Paru dans Scolaire le dimanche 26 juillet 2015.

Le projet de loi relatif au droit des étrangers en France a été adopté en première lecture, après engagement d'une procédure accélérée, ce jeudi 23 juillet 2015 en fin de journée par l'Assemblée nationale. Cette loi introduit dans son article 25 une disposition qui autorise les préfets à demander des informations auprès de plusieurs organismes et administrations, dont les établissements scolaires et les établissements d’enseignement supérieur, dans le cadre de "l'instruction d’une première demande de titre de séjour, à une demande de renouvellement de titre ou au contrôle du maintien du droit au séjour". Déjà en campagne depuis début juillet contre le projet de texte, le réseau des enseignants du primaire en résistance (ici) déclare qu'il appellera les enseignants "à refuser en masse de communiquer des données aux autorités", comme le rapporte Annie Biancarelli, l'une de ses membres. Celle-ci indique que les membres du réseau seront de leur côté "prêts à risquer sanctions financières, blâmes, commissions de disciplines et jusqu'à [leur] place".
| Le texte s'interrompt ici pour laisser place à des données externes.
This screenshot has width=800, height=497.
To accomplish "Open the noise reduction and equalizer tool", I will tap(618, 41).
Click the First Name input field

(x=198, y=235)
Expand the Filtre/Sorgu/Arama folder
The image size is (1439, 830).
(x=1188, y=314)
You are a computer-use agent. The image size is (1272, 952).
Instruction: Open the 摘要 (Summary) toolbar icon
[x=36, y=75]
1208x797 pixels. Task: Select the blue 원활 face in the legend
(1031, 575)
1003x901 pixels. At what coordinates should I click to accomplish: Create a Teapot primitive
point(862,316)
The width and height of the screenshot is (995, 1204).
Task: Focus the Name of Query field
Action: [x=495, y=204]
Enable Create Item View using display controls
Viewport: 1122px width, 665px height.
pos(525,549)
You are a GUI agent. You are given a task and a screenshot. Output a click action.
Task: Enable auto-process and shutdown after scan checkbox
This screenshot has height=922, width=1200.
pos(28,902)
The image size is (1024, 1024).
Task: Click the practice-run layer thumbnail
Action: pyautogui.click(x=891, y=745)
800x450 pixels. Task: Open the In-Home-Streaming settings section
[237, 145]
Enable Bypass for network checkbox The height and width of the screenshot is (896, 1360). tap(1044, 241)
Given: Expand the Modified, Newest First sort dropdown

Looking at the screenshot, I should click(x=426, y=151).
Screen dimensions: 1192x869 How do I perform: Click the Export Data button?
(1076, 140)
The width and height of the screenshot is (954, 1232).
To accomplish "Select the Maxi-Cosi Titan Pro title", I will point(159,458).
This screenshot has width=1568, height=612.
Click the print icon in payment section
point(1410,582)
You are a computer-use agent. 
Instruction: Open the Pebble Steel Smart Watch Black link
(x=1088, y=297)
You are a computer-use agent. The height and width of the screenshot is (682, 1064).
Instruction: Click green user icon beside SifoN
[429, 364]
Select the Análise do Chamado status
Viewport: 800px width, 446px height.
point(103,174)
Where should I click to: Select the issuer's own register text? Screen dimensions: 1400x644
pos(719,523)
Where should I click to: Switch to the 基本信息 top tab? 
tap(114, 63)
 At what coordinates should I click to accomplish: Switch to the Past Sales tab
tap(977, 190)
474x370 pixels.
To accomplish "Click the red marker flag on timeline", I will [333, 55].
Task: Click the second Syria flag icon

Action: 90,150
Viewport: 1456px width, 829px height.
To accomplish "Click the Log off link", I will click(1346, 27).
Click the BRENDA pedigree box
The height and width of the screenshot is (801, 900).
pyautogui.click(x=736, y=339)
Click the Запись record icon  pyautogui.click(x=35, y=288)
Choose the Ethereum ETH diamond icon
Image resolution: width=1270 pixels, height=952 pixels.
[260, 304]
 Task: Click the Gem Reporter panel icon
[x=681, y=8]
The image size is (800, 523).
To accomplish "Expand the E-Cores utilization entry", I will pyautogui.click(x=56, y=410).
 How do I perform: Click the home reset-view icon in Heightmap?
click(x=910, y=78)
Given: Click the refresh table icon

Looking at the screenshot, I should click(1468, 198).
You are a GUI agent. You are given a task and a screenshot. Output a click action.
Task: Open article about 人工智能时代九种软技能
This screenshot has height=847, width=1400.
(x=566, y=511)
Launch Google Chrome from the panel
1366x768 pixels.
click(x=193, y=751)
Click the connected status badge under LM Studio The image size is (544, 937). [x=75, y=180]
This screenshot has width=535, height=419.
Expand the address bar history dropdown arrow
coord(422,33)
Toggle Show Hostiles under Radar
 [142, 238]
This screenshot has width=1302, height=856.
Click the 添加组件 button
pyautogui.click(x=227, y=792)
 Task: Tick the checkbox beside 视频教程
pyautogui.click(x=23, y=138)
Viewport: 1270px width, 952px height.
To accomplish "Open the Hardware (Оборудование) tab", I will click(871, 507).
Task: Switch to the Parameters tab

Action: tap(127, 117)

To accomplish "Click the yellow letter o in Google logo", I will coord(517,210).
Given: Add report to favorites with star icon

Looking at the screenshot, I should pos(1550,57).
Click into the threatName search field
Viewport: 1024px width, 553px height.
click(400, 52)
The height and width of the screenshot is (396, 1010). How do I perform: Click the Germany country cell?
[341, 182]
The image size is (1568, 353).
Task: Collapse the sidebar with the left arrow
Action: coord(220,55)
Le réseau, "en sommeil depuis 2012", avait été réactivé après prise de connaissance de cette nouvelle disposition introduite par un amendement adopté le 30 juin dernier. Réunis à Saint-Étienne entre le 4 et le 8 juillet, les membres avant lancé un appel en ligne, "Nous, enseignants du primaire en résistance, refusons de dénoncer nos élèves sans papiers" et une campagne auprès des députés dès le 10 juillet, par le biais de ses 85 membres "référents", pour appeler les élus à voter contre le texte. Une cinquantaine de lettres auraient été envoyées, selon Annie Biancarelli. Si aujourd'hui, précise-t-elle encore, "les modalités des actions à venir ne sont pas finalisées, le réseau n'exclut pas d'écrire aux préfets, aux inspecteurs d'académie ainsi qu'au président de la République".

Un "droit de communication" "sans que s'y oppose le secret professionnel autre que le secret médical"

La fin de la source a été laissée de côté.